## WHAT NEEDS TO BE DONE
Go through the listing below from the line containing "Where should I click to: Select the tor-browser" to its last line, retyping each line exactly and nothing else.

────────

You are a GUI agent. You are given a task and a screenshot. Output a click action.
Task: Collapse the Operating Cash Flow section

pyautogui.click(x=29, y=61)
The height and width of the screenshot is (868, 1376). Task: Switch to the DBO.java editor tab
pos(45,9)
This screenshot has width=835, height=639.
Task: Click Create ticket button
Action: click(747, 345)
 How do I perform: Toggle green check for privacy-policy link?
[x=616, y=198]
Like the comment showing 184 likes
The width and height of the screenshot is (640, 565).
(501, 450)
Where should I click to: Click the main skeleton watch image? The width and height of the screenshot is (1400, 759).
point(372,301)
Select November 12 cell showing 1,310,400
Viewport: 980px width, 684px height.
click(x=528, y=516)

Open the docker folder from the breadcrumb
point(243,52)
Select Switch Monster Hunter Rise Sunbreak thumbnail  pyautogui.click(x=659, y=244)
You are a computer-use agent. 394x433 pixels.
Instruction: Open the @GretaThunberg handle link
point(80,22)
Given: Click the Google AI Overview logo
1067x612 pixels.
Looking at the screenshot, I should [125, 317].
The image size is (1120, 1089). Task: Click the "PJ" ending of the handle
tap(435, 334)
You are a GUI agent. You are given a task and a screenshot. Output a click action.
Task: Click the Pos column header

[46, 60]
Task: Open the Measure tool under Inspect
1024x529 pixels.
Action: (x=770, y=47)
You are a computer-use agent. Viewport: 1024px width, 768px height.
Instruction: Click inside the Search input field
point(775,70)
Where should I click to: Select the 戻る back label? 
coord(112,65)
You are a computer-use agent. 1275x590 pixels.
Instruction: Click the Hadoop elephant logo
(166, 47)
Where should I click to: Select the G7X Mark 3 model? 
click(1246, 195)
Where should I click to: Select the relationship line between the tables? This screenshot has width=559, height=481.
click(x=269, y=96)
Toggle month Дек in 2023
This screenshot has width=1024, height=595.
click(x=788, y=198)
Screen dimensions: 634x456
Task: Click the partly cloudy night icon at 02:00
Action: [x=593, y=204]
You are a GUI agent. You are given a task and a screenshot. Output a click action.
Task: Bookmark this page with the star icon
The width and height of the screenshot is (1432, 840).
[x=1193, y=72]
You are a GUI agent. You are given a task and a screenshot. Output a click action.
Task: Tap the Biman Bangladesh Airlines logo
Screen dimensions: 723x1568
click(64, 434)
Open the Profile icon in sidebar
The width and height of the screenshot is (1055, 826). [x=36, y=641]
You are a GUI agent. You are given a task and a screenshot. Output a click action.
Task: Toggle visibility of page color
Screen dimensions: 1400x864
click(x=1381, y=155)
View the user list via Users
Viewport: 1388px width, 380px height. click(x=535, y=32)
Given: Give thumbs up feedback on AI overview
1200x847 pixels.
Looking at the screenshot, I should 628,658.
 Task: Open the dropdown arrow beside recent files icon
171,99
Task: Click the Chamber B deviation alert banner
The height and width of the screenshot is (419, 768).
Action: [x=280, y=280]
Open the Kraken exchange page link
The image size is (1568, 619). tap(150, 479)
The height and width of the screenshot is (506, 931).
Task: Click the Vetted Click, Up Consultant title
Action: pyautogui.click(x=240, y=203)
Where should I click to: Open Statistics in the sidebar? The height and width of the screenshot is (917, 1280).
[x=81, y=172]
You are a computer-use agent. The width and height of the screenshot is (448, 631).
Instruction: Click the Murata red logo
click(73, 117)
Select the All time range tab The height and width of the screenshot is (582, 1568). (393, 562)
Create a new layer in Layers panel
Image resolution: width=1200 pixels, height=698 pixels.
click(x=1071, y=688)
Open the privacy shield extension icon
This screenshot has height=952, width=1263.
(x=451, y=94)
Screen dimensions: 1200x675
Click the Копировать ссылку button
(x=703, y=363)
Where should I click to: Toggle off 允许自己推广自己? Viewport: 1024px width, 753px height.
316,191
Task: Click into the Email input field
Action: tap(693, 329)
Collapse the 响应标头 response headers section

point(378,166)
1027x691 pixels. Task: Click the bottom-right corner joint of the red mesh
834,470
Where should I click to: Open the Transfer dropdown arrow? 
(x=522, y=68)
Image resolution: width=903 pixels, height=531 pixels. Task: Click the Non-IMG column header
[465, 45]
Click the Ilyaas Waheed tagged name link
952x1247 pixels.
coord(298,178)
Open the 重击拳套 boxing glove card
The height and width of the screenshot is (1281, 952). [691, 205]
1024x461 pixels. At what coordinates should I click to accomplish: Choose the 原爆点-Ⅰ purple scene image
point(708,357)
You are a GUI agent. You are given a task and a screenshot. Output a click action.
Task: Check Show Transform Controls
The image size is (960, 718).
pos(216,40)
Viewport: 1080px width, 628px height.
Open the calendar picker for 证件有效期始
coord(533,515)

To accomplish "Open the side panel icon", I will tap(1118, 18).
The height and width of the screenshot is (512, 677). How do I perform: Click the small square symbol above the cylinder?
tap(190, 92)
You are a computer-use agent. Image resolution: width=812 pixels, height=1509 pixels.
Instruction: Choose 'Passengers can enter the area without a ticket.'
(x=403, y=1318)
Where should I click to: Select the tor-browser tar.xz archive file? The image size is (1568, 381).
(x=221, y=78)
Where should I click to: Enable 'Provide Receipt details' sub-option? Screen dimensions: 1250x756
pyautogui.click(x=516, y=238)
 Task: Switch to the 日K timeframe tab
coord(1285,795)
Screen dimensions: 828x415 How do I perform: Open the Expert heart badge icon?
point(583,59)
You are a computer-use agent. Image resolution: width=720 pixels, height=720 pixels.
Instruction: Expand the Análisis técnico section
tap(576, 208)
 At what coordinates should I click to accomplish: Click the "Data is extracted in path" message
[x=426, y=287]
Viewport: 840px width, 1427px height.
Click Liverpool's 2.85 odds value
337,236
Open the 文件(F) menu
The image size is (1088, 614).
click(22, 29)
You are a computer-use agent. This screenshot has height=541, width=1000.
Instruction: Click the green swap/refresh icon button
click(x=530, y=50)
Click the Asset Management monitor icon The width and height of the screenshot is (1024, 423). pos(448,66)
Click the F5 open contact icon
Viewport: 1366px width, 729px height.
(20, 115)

────────

## SOLUTION TO THIS PROBLEM
Where should I click to: Select the tor-browser tar.xz archive file? The image size is (1568, 381).
(x=221, y=78)
Where should I click to: Enable 'Provide Receipt details' sub-option? Screen dimensions: 1250x756
pyautogui.click(x=516, y=238)
 Task: Switch to the 日K timeframe tab
coord(1285,795)
Screen dimensions: 828x415 How do I perform: Open the Expert heart badge icon?
point(583,59)
You are a computer-use agent. Image resolution: width=720 pixels, height=720 pixels.
Instruction: Expand the Análisis técnico section
tap(576, 208)
 At what coordinates should I click to accomplish: Click the "Data is extracted in path" message
[x=426, y=287]
Viewport: 840px width, 1427px height.
Click Liverpool's 2.85 odds value
337,236
Open the 文件(F) menu
The image size is (1088, 614).
click(22, 29)
You are a computer-use agent. This screenshot has height=541, width=1000.
Instruction: Click the green swap/refresh icon button
click(x=530, y=50)
Click the Asset Management monitor icon The width and height of the screenshot is (1024, 423). pos(448,66)
Click the F5 open contact icon
Viewport: 1366px width, 729px height.
(20, 115)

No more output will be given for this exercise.